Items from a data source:
_____

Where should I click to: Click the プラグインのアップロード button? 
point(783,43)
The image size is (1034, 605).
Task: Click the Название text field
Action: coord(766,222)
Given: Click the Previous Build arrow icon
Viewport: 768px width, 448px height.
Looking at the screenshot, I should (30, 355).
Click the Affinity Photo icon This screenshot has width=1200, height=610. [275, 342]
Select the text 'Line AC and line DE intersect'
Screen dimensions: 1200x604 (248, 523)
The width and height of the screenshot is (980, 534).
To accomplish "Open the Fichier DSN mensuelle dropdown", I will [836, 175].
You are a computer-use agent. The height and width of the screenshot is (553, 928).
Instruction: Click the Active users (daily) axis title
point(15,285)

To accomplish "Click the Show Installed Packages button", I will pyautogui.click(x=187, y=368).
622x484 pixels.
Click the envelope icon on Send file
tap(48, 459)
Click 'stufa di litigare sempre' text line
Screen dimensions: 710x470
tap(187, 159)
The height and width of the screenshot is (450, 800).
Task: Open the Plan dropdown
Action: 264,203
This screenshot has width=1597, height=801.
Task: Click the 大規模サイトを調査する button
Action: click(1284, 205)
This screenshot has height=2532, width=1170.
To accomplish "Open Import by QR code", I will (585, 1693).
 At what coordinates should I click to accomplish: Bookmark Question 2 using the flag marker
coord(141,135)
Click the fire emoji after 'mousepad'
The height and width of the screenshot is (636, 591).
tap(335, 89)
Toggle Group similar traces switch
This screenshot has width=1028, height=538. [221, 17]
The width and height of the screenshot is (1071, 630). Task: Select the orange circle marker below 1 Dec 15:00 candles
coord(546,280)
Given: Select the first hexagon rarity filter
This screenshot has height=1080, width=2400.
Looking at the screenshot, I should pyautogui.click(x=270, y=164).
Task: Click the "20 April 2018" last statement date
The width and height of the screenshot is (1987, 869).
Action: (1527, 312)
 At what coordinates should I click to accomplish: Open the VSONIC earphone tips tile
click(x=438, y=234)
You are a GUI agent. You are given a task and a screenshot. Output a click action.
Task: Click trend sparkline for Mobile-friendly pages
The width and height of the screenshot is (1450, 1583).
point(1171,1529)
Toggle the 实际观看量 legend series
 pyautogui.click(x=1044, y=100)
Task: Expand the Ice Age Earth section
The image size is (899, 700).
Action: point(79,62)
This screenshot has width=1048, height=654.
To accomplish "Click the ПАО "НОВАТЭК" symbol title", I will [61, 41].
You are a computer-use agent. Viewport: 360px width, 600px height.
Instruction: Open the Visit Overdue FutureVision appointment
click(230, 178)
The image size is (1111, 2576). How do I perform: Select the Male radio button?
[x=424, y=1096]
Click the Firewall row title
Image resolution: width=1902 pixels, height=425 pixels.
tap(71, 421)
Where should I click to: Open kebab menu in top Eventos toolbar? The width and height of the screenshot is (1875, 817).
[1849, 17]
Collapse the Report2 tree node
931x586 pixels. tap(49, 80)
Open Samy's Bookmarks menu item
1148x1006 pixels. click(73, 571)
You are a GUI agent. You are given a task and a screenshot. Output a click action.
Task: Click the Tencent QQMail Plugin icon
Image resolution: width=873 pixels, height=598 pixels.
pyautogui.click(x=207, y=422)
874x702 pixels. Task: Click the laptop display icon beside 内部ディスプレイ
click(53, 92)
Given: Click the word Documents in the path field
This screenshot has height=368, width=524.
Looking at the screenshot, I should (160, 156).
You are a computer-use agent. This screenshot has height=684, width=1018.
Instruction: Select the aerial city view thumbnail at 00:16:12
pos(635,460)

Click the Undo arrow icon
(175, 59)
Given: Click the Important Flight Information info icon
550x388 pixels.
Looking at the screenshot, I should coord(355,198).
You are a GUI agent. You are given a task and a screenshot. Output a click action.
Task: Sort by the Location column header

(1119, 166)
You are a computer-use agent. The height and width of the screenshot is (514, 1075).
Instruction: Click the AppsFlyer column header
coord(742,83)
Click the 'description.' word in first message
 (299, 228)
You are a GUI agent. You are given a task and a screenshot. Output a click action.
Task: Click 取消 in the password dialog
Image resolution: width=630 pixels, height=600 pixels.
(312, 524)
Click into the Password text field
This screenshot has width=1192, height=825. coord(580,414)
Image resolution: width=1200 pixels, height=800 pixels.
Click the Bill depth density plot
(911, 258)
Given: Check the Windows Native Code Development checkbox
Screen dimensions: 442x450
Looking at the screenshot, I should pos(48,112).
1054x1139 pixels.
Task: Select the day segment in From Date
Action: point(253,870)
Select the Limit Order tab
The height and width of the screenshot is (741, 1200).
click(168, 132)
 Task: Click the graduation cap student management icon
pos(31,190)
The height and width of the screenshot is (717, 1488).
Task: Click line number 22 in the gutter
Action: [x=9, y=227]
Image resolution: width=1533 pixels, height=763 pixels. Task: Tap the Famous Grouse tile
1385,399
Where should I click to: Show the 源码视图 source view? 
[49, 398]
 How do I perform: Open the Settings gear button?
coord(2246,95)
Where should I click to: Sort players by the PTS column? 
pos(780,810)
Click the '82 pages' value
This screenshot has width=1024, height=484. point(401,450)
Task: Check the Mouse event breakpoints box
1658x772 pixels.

_____

_Exercise_
Nothing in the records may change; write them out again in full.

_Task response_
Where should I click to: Click the プラグインのアップロード button? 
point(783,43)
The image size is (1034, 605).
Task: Click the Название text field
Action: coord(766,222)
Given: Click the Previous Build arrow icon
Viewport: 768px width, 448px height.
Looking at the screenshot, I should (30, 355).
Click the Affinity Photo icon This screenshot has width=1200, height=610. [275, 342]
Select the text 'Line AC and line DE intersect'
Screen dimensions: 1200x604 (248, 523)
The width and height of the screenshot is (980, 534).
To accomplish "Open the Fichier DSN mensuelle dropdown", I will [836, 175].
You are a computer-use agent. The height and width of the screenshot is (553, 928).
Instruction: Click the Active users (daily) axis title
point(15,285)

To accomplish "Click the Show Installed Packages button", I will pyautogui.click(x=187, y=368).
622x484 pixels.
Click the envelope icon on Send file
tap(48, 459)
Click 'stufa di litigare sempre' text line
Screen dimensions: 710x470
tap(187, 159)
The height and width of the screenshot is (450, 800).
Task: Open the Plan dropdown
Action: 264,203
This screenshot has width=1597, height=801.
Task: Click the 大規模サイトを調査する button
Action: click(1284, 205)
This screenshot has height=2532, width=1170.
To accomplish "Open Import by QR code", I will (585, 1693).
 At what coordinates should I click to accomplish: Bookmark Question 2 using the flag marker
coord(141,135)
Click the fire emoji after 'mousepad'
The height and width of the screenshot is (636, 591).
tap(335, 89)
Toggle Group similar traces switch
This screenshot has width=1028, height=538. [221, 17]
The width and height of the screenshot is (1071, 630). Task: Select the orange circle marker below 1 Dec 15:00 candles
coord(546,280)
Given: Select the first hexagon rarity filter
This screenshot has height=1080, width=2400.
Looking at the screenshot, I should pyautogui.click(x=270, y=164).
Task: Click the "20 April 2018" last statement date
The width and height of the screenshot is (1987, 869).
Action: (1527, 312)
 At what coordinates should I click to accomplish: Open the VSONIC earphone tips tile
click(x=438, y=234)
You are a GUI agent. You are given a task and a screenshot. Output a click action.
Task: Click trend sparkline for Mobile-friendly pages
The width and height of the screenshot is (1450, 1583).
point(1171,1529)
Toggle the 实际观看量 legend series
 pyautogui.click(x=1044, y=100)
Task: Expand the Ice Age Earth section
The image size is (899, 700).
Action: point(79,62)
This screenshot has width=1048, height=654.
To accomplish "Click the ПАО "НОВАТЭК" symbol title", I will [61, 41].
You are a computer-use agent. Viewport: 360px width, 600px height.
Instruction: Open the Visit Overdue FutureVision appointment
click(230, 178)
The image size is (1111, 2576). How do I perform: Select the Male radio button?
[x=424, y=1096]
Click the Firewall row title
Image resolution: width=1902 pixels, height=425 pixels.
tap(71, 421)
Where should I click to: Open kebab menu in top Eventos toolbar? The width and height of the screenshot is (1875, 817).
[1849, 17]
Collapse the Report2 tree node
931x586 pixels. tap(49, 80)
Open Samy's Bookmarks menu item
1148x1006 pixels. click(73, 571)
You are a GUI agent. You are given a task and a screenshot. Output a click action.
Task: Click the Tencent QQMail Plugin icon
Image resolution: width=873 pixels, height=598 pixels.
pyautogui.click(x=207, y=422)
874x702 pixels. Task: Click the laptop display icon beside 内部ディスプレイ
click(53, 92)
Given: Click the word Documents in the path field
This screenshot has height=368, width=524.
Looking at the screenshot, I should (160, 156).
You are a computer-use agent. This screenshot has height=684, width=1018.
Instruction: Select the aerial city view thumbnail at 00:16:12
pos(635,460)

Click the Undo arrow icon
(175, 59)
Given: Click the Important Flight Information info icon
550x388 pixels.
Looking at the screenshot, I should coord(355,198).
You are a GUI agent. You are given a task and a screenshot. Output a click action.
Task: Sort by the Location column header

(1119, 166)
You are a computer-use agent. The height and width of the screenshot is (514, 1075).
Instruction: Click the AppsFlyer column header
coord(742,83)
Click the 'description.' word in first message
 (299, 228)
You are a GUI agent. You are given a task and a screenshot. Output a click action.
Task: Click 取消 in the password dialog
Image resolution: width=630 pixels, height=600 pixels.
(312, 524)
Click into the Password text field
This screenshot has width=1192, height=825. coord(580,414)
Image resolution: width=1200 pixels, height=800 pixels.
Click the Bill depth density plot
(911, 258)
Given: Check the Windows Native Code Development checkbox
Screen dimensions: 442x450
Looking at the screenshot, I should pos(48,112).
1054x1139 pixels.
Task: Select the day segment in From Date
Action: point(253,870)
Select the Limit Order tab
The height and width of the screenshot is (741, 1200).
click(168, 132)
 Task: Click the graduation cap student management icon
pos(31,190)
The height and width of the screenshot is (717, 1488).
Task: Click line number 22 in the gutter
Action: [x=9, y=227]
Image resolution: width=1533 pixels, height=763 pixels. Task: Tap the Famous Grouse tile
1385,399
Where should I click to: Show the 源码视图 source view? 
[49, 398]
 How do I perform: Open the Settings gear button?
coord(2246,95)
Where should I click to: Sort players by the PTS column? 
pos(780,810)
Click the '82 pages' value
This screenshot has width=1024, height=484. point(401,450)
Task: Check the Mouse event breakpoints box
1658x772 pixels.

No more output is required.